Now, who was he? Well, he was born in 1874. His father, Samuel Schöenberg, came from the German speaking Jewish community in Pressburg, now Bratislava in Slovakia. He landed up in Vienna as a young man and he was a shopkeeper. There he met and married Pauline Nachod, who came from a family of cantorial singers, which itself was quite interesting; reasons we’ll come to a little later. They were very modest. There was not even a piano in the house and the way in which Schöenberg began to learn music was not entirely dissimilar from Mahler, because as I’ve discussed many times in various talks to you, Mahler, of course, is particularly influenced by the military bands which floated around roundabout where he was living as a child. And the same thing happened with Schöenberg. And in fact, Schöenberg was clearly a genius as a child, didn’t really have much in the way of formal musical instruction, but he did have some lessons from Alexander Zemlinsky who was a composer of some sort. Now, Zemlinsky’s father was a Catholic, the mother was a daughter of a Sephardic Jew and a Bosnian Muslim. And in 1901 Schöenberg married Zemlinsky’s sister, Mathilde. More about her in a moment. Interesting enough, he began life as a bank clerk, taking on various odd musical jobs and his first major musical job, which is not uninteresting either in relation to if one listens to all his music, when in 1901 he moved to Berlin to serve as a musical director for a form of cabaret.

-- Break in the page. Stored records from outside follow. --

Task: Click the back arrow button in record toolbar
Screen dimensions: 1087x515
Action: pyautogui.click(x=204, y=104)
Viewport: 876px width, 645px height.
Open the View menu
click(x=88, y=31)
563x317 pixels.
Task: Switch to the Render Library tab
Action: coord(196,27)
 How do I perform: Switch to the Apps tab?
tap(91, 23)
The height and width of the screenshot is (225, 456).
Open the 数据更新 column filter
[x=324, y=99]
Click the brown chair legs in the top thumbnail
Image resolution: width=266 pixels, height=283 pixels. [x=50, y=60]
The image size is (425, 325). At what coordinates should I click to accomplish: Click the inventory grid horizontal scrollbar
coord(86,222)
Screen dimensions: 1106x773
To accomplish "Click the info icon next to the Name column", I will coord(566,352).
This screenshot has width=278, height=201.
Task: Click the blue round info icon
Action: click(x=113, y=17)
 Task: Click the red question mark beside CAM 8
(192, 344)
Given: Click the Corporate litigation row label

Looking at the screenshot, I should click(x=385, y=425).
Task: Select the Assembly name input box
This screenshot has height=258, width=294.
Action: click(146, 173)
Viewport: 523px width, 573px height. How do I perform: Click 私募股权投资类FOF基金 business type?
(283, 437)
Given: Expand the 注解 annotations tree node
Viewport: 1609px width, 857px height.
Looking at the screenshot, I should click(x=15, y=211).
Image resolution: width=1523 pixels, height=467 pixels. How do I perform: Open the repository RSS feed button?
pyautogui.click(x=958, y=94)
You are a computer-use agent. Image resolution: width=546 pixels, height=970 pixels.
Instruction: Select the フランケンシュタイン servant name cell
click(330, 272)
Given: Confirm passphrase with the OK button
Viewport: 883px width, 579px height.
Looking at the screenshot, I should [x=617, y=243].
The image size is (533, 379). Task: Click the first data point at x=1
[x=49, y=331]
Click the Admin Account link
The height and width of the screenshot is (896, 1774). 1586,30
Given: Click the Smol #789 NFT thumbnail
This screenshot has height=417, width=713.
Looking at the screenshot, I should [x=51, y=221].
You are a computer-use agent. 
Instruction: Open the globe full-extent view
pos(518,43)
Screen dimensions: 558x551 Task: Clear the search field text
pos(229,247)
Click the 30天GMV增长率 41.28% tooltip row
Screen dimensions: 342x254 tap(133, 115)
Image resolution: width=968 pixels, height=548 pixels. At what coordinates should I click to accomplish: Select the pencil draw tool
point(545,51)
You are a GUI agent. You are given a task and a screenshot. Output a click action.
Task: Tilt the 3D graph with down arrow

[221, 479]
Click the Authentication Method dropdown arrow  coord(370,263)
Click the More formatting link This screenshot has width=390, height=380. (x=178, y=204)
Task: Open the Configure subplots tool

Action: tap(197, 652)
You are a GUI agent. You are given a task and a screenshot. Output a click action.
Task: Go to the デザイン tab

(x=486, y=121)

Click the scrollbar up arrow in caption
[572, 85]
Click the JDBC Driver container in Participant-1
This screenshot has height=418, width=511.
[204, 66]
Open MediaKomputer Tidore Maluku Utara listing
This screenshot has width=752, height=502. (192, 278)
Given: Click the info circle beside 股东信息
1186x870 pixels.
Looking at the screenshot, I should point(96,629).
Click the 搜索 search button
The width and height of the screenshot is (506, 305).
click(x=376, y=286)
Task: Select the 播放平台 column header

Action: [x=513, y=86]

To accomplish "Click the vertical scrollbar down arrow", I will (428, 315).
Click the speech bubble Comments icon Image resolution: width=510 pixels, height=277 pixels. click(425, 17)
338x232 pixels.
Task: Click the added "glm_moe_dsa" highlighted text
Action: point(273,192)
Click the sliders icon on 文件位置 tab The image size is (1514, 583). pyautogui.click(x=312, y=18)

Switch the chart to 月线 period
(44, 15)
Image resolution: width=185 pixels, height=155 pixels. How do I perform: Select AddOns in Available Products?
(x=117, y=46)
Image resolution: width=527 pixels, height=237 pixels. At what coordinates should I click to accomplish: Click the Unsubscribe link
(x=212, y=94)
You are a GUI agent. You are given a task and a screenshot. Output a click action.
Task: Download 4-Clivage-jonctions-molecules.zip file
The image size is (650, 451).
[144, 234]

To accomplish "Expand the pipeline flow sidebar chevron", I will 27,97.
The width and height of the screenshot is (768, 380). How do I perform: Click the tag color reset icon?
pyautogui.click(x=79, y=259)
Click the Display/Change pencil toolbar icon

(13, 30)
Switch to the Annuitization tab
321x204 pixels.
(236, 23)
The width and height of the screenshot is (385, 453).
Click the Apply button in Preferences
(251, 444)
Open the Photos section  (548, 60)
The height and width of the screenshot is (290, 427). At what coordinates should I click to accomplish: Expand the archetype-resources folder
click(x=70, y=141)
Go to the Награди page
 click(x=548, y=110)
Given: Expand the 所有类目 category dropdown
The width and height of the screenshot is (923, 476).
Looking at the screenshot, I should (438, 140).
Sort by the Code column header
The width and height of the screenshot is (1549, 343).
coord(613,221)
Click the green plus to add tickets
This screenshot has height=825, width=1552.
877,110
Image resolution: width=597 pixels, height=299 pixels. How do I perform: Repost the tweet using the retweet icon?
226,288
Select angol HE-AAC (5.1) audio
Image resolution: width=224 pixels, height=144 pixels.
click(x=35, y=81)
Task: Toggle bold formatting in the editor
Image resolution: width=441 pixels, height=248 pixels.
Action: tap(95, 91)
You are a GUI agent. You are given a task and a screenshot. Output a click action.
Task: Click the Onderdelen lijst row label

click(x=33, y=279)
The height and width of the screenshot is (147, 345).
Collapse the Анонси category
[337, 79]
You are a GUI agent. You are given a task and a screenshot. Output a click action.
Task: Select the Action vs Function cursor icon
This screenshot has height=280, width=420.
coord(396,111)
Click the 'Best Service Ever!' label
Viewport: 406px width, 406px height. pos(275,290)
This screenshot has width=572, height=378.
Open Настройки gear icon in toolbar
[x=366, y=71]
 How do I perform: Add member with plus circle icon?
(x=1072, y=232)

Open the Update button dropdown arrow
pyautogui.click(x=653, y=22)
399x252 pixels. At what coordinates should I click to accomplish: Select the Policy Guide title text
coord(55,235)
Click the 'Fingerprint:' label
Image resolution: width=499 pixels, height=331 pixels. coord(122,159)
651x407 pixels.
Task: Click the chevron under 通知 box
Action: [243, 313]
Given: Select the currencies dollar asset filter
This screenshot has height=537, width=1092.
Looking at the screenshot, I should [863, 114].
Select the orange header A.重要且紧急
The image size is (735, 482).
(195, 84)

It was called the Buntes Theatre, and was the brainchild of someone called Ernst Von Wolzogen, who hoped to import to Berlin, the kind of cabaret which had dominated places like Paris. Now, he was there for some while but in 1904 he returned to Vienna, where he placed a notice in the announcing that he was seeking pupils. And amongst his pupils was of course one Anton Webern, and the other was significantly Alban Berg, whom has been mentioned previously in these discussions. Now, Schöenberg certainly seemed to have been able to liaison and have contact with the great musicians at the time. So for example, he was regularly invited to the Mahlers, and according to Alma Mahler, he would incite heated arguments by offering up quote “paradox of the most violent descriptions.” And on one occasion, Gustav Mahler said to Alma, “Take good care you never invite that conceited puppy to the house again.” But apparently he came quite often. Now, Mahler had a really schizoid relationship with Schöenberg’s music. On the one hand, he regarded it as maddening. On the other hand, he thought there was something really there. And he said at one point, “Why am I still writing symphonies if this,” listening to Schöenberg, “is supposed to be the music of the future.” After rehearsal of Schöenberg’s first chamber symphony, Mahler asked the musicians to play a C minor triad, said, “Thank you” and walked out. But he had made a show of applauding Schöenberg’s most controversial works possibly because he himself, as we’ve discussed previously, had experienced the awfulness of Vienna music critics.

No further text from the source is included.